(Data items)
+++
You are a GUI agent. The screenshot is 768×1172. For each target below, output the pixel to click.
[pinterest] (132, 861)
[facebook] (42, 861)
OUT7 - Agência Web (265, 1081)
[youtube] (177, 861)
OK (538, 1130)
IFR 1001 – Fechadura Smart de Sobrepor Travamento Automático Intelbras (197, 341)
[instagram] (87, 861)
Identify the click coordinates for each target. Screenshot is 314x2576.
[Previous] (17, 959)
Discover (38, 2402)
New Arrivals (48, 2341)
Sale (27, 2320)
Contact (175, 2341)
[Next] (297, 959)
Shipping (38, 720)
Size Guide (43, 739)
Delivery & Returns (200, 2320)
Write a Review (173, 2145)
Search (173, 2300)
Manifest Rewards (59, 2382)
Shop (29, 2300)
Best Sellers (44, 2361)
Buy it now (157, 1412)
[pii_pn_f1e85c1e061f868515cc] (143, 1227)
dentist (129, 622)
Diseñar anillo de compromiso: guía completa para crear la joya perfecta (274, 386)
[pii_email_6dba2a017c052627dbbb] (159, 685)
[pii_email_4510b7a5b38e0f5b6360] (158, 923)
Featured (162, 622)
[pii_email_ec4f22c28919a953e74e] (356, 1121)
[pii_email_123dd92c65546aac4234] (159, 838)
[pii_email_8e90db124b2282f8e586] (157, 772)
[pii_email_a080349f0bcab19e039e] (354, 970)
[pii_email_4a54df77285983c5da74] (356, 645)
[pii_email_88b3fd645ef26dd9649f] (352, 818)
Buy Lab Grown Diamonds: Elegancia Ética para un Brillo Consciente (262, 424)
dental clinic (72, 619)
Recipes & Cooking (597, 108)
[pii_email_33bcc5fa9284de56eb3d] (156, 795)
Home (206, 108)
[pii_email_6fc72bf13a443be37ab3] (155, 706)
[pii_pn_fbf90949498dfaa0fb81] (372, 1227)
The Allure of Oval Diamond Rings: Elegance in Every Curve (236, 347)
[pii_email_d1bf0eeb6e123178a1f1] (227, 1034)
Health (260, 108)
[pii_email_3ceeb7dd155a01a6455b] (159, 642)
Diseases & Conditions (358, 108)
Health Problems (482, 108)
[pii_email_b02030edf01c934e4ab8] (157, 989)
+++
- **TASK GOAL**: Output only a verbatim copy of the lines spanning from the line that contains "Manifest Rewards (59, 2382)" to the end of the records above.

- **TASK SOLUTION**:
Manifest Rewards (59, 2382)
Shop (29, 2300)
Best Sellers (44, 2361)
Buy it now (157, 1412)
[pii_pn_f1e85c1e061f868515cc] (143, 1227)
dentist (129, 622)
Diseñar anillo de compromiso: guía completa para crear la joya perfecta (274, 386)
[pii_email_6dba2a017c052627dbbb] (159, 685)
[pii_email_4510b7a5b38e0f5b6360] (158, 923)
Featured (162, 622)
[pii_email_ec4f22c28919a953e74e] (356, 1121)
[pii_email_123dd92c65546aac4234] (159, 838)
[pii_email_8e90db124b2282f8e586] (157, 772)
[pii_email_a080349f0bcab19e039e] (354, 970)
[pii_email_4a54df77285983c5da74] (356, 645)
[pii_email_88b3fd645ef26dd9649f] (352, 818)
Buy Lab Grown Diamonds: Elegancia Ética para un Brillo Consciente (262, 424)
dental clinic (72, 619)
Recipes & Cooking (597, 108)
[pii_email_33bcc5fa9284de56eb3d] (156, 795)
Home (206, 108)
[pii_email_6fc72bf13a443be37ab3] (155, 706)
[pii_pn_fbf90949498dfaa0fb81] (372, 1227)
The Allure of Oval Diamond Rings: Elegance in Every Curve (236, 347)
[pii_email_d1bf0eeb6e123178a1f1] (227, 1034)
Health (260, 108)
[pii_email_3ceeb7dd155a01a6455b] (159, 642)
Diseases & Conditions (358, 108)
Health Problems (482, 108)
[pii_email_b02030edf01c934e4ab8] (157, 989)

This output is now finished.